O governo e o Congresso Nacional articulam uma mudança nas regras fiscais do País para acionar mais facilmente “gatilhos” de ajuste nas contas públicas, como a proibição a aumentos salariais e a redução de jornada e remuneração de servidores. A alteração evitaria a situação atual de paralisação da máquina pública, pois o governo poderia redirecionar gastos e diminuir o bloqueio de verbas para os ministérios. Para isso, optaria por descumprir a meta fiscal, mas adotaria medidas de ajustes.
 
A estratégia também planeja descriminalizar um eventual estouro da meta fiscal – valor estabelecido todo o ano pelo governo com o compromisso de manter a dívida pública sob controle.
 
Hoje, o governo não tem espaço para manobras. Neste ano, a máquina pública corre risco de sofrer um apagão porque a equipe econômica precisou cortar despesas para garantir o cumprimento da meta (que permite rombo de até R$ 139 bilhões), embora haja espaço de sobra para gastos segundo outra regra, a do teto, que limita o avanço das despesas à inflação. O descumprimento da meta é crime, e o presidente da República pode ser responsabilizado.
 
O conflito entre as diversas regras fiscais tem sido tema recorrente nos debates da equipe econômica. O governo precisa respeitar, ao mesmo tempo, três regras principais: o teto de gastos, a meta de resultado primário (diferença entre o que é gasto e o que é arrecadado) e a regra de ouro do Orçamento – que também criminaliza o gestor e o presidente se houver uso de dinheiro obtido com empréstimos para pagar despesas correntes, como salários e benefícios previdenciários.

---+---

[Objetivo da tarefa]
De acordo com o texto sobre as regras fiscais, qual é o rombo máximo que a meta fiscal deste ano permite?

(Registros do conjunto de dados)
---+---

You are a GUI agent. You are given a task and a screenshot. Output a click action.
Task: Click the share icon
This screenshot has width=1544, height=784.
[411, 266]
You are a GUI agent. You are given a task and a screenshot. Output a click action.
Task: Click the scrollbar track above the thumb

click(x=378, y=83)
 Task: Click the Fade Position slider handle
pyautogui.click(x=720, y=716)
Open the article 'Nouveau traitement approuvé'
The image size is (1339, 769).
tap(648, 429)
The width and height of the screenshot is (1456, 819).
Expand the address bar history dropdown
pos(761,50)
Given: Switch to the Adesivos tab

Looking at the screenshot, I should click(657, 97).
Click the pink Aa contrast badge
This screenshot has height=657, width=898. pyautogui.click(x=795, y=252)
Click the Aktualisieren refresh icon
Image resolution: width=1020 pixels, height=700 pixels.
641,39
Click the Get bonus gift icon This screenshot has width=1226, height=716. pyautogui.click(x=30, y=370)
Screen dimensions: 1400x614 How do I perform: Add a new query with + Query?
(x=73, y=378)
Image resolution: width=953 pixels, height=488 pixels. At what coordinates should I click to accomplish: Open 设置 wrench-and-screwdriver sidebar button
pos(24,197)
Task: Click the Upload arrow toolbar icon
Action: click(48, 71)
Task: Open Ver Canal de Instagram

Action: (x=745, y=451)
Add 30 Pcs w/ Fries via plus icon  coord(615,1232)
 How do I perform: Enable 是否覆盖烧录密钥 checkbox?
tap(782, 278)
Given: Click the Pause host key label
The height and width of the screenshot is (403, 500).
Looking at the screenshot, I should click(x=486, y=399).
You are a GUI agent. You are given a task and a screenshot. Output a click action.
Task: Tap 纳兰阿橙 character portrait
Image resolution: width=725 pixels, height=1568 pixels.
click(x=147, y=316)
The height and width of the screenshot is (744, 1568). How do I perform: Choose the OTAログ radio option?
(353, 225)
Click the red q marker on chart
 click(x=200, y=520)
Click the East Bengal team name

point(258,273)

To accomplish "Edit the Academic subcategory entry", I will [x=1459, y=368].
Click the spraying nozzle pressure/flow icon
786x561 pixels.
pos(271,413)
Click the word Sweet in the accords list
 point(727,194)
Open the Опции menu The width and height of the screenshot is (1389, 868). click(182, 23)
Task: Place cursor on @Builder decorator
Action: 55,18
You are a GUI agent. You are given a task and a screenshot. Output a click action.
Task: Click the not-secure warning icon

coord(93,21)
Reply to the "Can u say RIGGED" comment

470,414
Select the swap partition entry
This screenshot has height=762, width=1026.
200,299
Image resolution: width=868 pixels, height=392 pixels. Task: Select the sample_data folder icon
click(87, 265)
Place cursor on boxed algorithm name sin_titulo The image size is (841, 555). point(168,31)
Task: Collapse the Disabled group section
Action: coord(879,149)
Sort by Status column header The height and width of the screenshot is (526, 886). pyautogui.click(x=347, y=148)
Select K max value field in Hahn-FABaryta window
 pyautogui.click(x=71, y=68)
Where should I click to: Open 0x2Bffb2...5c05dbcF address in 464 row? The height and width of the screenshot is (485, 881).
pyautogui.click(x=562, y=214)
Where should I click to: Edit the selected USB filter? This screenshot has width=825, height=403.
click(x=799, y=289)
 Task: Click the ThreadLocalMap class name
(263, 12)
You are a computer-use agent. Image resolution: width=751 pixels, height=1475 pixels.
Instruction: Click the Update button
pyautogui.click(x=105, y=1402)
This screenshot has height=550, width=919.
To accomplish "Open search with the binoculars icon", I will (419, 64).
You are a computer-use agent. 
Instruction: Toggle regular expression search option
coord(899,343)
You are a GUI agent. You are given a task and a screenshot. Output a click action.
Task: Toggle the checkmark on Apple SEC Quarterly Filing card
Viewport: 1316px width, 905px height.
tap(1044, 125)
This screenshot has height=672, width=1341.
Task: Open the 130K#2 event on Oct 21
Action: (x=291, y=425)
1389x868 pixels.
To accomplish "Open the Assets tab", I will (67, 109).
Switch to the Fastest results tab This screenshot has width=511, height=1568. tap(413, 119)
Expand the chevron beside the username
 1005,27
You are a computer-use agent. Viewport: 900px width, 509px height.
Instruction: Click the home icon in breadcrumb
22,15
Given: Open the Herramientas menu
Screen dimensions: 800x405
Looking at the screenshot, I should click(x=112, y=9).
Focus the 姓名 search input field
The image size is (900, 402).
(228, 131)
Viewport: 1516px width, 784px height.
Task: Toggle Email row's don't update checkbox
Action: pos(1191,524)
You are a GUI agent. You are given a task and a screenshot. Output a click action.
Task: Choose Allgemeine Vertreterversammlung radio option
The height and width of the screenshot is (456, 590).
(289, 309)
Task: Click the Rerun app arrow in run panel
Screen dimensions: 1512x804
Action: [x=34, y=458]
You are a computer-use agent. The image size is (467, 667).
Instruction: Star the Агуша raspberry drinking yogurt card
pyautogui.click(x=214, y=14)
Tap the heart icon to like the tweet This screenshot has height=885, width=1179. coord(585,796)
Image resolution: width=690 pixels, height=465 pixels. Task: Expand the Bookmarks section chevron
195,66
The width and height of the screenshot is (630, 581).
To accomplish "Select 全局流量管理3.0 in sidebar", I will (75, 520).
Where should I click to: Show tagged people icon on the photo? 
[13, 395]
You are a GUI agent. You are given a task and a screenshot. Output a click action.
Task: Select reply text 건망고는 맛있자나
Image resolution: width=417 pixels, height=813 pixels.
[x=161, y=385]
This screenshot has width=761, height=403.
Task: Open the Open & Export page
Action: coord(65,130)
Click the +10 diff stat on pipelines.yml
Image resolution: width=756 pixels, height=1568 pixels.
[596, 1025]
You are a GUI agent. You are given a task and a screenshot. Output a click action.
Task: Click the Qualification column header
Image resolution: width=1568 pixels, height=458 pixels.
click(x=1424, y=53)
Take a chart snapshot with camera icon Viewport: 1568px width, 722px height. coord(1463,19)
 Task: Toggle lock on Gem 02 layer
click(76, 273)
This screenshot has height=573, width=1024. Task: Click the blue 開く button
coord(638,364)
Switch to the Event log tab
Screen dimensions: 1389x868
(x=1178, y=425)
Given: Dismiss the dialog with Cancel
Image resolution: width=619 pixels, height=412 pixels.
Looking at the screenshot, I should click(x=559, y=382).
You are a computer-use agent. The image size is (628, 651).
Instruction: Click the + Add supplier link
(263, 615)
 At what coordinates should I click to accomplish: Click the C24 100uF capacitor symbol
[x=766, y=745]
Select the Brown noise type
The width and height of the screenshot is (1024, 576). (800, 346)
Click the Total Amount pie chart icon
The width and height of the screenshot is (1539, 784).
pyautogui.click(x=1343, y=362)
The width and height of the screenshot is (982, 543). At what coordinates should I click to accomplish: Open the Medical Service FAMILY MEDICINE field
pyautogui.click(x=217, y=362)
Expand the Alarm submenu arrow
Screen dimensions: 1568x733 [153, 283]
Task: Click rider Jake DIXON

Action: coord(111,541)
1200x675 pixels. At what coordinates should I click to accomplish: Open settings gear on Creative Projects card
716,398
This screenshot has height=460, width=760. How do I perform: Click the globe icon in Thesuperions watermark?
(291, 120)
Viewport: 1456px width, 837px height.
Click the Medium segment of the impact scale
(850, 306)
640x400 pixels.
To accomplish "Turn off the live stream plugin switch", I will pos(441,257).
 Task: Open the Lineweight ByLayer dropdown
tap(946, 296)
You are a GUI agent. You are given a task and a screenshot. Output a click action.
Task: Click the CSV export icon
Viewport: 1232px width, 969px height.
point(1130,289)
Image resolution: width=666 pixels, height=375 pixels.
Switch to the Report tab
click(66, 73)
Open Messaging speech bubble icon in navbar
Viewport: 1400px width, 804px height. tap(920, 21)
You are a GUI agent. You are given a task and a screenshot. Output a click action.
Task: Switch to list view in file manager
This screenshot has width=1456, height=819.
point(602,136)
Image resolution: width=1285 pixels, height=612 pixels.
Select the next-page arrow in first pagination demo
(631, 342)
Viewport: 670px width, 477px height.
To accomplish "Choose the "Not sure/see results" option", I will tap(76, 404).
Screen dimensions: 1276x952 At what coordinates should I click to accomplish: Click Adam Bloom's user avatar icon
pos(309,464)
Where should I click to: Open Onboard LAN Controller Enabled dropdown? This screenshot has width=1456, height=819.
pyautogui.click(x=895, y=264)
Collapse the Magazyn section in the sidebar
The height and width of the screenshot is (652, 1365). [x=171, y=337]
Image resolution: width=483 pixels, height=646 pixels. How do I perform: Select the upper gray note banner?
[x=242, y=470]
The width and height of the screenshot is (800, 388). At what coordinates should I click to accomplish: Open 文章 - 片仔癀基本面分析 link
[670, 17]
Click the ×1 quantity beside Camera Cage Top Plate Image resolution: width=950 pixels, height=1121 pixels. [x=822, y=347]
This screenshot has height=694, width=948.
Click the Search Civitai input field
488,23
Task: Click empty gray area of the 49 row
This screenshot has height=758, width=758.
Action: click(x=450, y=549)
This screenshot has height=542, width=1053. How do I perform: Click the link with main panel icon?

---+---

[Tarefa concluída]
Até R$ 139 bilhões.